No commission doesn't mean no cost. Spread betting's charges are quieter than share dealing's — built into prices rather than itemised on statements — which is exactly why they're worth totting up before you trade.
The spread: a charge on every single trade
You buy at the higher price and sell at the lower one, so every position starts the spread's width offside. On the FTSE 100 at a 1-point spread and £2 per point, that's £2 per round trip — trivial once, but it scales with frequency, not with success. Trade twenty times a week and the spread alone is costing around £200 a month at that stake. This is why overtrading quietly empties accounts that never took a big loss.

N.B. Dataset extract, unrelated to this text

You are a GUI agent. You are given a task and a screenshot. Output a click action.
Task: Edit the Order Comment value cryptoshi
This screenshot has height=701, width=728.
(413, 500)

Overnight financing: the cost of holding
Daily rolling bets are charged financing each night they're held. The formula is simple: notional exposure × (benchmark rate + provider's markup) ÷ 365 for long positions — providers publish their markup, commonly in the 2–3% region on top of a benchmark such as SONIA. For illustration, at a combined 6% annualised a £2/pt FTSE position (£21,300 of exposure) costs about £3.50 a night — roughly £24.50 a week, £105 a month. Short positions mirror the sum (benchmark minus markup), which can even produce a small nightly credit when rates are higher than the markup. Either way: the longer you hold, the more the spread stops mattering and the financing takes over.

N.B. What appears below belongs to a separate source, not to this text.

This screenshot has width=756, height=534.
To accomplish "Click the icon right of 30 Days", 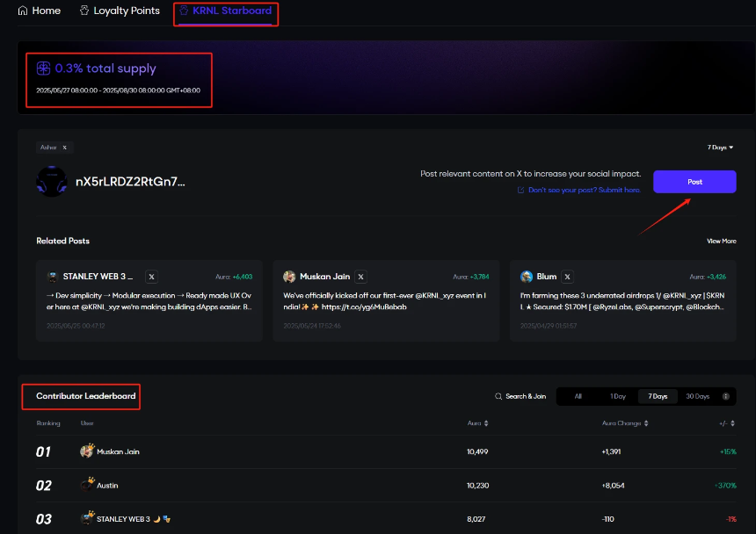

Daily rolling or quarterly?
Quarterly bets build their funding into a wider spread instead of charging nightly — more expensive to open, nearly free to hold. The break-even arrives after a few weeks, which is why short-term traders roll daily and position traders should price up the quarterly before defaulting to rolling.
Guaranteed-stop premiums
The only stop that caps a gap is a guaranteed one, and providers charge for it — a wider spread on the position or a fee if the stop is triggered. It's insurance: usually not worth it intraday on a liquid index, often clearly worth it holding shares through earnings or anything over a weekend. Our stop-losses guide covers when the premium earns its keep.
What you don't pay
No commission at most providers, no 0.5% stamp duty (you never buy the shares), no Capital Gains Tax on profits under current rules — and because bets are priced in pounds per point, there's no currency conversion on non-UK markets, a quiet advantage over CFDs.
The small print worth reading
Check the charges schedule for inactivity fees (some firms charge dormant accounts after a year or two), market-data fees on certain share feeds, and premium platform tiers. None are scandalous; all are findable in ten minutes before you deposit rather than discovered on a statement afterwards.
Rough total for a typical beginner: the spread × how often you trade, plus financing × how long you hold. Run both through the calculators before the first real bet.
The rule that outranks every guide: never bet more than you can afford to lose.